»»

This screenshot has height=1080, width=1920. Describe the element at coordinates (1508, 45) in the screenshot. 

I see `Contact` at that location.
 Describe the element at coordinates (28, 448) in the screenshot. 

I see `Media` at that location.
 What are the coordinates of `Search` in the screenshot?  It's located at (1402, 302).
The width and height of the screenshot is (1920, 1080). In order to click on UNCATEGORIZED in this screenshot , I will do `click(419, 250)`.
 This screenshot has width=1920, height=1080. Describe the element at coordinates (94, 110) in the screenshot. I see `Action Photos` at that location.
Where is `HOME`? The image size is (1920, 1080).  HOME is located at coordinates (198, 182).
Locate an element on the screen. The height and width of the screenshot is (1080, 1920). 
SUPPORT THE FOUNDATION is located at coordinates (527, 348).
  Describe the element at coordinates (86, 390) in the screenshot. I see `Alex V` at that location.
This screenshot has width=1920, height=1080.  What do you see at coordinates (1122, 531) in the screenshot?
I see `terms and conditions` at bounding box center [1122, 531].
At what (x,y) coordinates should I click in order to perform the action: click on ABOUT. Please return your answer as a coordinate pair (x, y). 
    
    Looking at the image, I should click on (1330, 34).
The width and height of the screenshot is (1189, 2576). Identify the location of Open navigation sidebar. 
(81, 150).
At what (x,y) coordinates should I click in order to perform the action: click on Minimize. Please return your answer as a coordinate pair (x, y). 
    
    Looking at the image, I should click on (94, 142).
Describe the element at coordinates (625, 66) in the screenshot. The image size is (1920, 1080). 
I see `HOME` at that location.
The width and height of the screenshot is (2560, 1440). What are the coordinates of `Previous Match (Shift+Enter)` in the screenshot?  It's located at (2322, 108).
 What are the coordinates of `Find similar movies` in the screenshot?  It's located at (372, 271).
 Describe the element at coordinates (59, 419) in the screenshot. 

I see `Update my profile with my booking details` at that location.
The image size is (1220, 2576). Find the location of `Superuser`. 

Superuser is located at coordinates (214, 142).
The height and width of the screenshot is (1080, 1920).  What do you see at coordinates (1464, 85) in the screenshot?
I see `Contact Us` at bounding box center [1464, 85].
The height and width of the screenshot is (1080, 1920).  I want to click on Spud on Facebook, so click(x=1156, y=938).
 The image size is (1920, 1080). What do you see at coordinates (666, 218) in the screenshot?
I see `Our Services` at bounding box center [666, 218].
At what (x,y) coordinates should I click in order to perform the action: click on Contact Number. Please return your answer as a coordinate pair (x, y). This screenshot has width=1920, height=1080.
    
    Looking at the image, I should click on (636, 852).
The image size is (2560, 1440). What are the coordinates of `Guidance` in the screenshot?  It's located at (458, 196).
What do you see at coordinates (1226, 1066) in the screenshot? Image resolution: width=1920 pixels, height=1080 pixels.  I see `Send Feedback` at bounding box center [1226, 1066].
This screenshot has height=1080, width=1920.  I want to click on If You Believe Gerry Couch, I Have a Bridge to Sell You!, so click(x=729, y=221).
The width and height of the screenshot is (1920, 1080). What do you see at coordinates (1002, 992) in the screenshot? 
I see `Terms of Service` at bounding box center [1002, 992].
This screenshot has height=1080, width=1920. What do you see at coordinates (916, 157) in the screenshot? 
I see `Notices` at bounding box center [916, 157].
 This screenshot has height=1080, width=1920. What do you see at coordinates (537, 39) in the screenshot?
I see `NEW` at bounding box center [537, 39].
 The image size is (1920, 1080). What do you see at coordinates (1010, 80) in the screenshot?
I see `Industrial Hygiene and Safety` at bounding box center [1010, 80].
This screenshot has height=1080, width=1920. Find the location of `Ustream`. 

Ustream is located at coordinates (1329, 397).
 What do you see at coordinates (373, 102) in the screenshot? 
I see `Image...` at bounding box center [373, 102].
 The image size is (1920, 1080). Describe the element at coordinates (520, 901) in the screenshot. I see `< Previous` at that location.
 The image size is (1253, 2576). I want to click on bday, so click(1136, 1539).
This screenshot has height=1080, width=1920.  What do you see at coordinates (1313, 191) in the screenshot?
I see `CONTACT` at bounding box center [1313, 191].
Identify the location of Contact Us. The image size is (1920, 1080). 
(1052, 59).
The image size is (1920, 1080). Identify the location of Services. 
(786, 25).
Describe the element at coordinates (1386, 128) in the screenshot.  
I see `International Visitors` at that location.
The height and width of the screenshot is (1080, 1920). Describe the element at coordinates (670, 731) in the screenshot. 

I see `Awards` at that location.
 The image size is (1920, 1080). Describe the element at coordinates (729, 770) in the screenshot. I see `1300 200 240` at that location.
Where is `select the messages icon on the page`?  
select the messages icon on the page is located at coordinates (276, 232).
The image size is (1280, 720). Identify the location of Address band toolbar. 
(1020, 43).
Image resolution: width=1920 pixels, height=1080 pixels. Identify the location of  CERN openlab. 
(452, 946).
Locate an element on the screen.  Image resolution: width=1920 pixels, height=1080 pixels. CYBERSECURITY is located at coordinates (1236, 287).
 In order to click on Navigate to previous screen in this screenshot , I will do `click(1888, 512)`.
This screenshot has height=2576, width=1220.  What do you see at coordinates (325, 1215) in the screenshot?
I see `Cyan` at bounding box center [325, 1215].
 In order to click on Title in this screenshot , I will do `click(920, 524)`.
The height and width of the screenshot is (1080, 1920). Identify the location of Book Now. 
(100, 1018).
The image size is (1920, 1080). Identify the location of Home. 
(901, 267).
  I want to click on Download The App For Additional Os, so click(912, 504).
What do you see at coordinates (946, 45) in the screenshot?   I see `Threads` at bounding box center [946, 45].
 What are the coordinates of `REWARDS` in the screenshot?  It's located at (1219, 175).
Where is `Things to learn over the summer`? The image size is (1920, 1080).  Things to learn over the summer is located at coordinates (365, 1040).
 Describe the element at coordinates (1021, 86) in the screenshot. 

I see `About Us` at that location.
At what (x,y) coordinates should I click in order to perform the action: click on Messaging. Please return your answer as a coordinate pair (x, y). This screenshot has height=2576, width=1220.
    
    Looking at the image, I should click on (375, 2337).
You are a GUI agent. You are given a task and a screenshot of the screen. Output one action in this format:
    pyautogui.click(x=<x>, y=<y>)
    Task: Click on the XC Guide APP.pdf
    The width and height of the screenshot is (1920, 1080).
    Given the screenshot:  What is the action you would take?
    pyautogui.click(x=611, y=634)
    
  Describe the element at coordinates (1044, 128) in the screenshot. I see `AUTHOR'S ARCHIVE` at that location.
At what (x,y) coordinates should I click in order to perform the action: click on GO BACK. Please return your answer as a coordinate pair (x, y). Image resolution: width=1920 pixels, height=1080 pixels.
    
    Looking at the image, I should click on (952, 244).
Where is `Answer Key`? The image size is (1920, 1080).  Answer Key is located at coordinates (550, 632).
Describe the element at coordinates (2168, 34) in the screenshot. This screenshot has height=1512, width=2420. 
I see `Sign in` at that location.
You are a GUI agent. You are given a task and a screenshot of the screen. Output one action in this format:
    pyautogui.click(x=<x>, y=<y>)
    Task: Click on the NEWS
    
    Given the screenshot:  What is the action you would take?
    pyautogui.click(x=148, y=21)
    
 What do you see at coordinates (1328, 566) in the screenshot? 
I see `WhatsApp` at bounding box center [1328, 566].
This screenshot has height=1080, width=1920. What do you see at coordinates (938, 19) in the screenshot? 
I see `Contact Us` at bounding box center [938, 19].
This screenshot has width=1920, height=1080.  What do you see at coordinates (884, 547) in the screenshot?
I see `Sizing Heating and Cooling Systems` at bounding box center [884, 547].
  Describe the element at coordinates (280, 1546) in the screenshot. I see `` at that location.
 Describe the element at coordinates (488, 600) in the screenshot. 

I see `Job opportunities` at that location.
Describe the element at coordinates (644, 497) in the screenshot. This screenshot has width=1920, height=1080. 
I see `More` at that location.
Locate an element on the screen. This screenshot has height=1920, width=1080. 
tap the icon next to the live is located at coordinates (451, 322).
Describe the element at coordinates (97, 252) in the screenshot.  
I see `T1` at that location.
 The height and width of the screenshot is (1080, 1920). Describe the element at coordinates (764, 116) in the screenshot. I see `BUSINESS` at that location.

««

TASK DESCRIPTION: Arrange the stretch of lines from the one containing "at (372, 271)." through the one containing "What do you see at coordinates (1226, 1066)", both included, as a numbered list with the blank lines left out.

REPLY:
1.  What are the coordinates of `Find similar movies` in the screenshot?  It's located at (372, 271).
2.  Describe the element at coordinates (59, 419) in the screenshot. 
3. I see `Update my profile with my booking details` at that location.
4. The image size is (1220, 2576). Find the location of `Superuser`. 
5. Superuser is located at coordinates (214, 142).
6. The height and width of the screenshot is (1080, 1920).  What do you see at coordinates (1464, 85) in the screenshot?
7. I see `Contact Us` at bounding box center [1464, 85].
8. The height and width of the screenshot is (1080, 1920).  I want to click on Spud on Facebook, so click(x=1156, y=938).
9.  The image size is (1920, 1080). What do you see at coordinates (666, 218) in the screenshot?
10. I see `Our Services` at bounding box center [666, 218].
11. At what (x,y) coordinates should I click in order to perform the action: click on Contact Number. Please return your answer as a coordinate pair (x, y). This screenshot has width=1920, height=1080.
12.     Looking at the image, I should click on (636, 852).
13. The image size is (2560, 1440). What are the coordinates of `Guidance` in the screenshot?  It's located at (458, 196).
14. What do you see at coordinates (1226, 1066) in the screenshot? Image resolution: width=1920 pixels, height=1080 pixels.  I see `Send Feedback` at bounding box center [1226, 1066].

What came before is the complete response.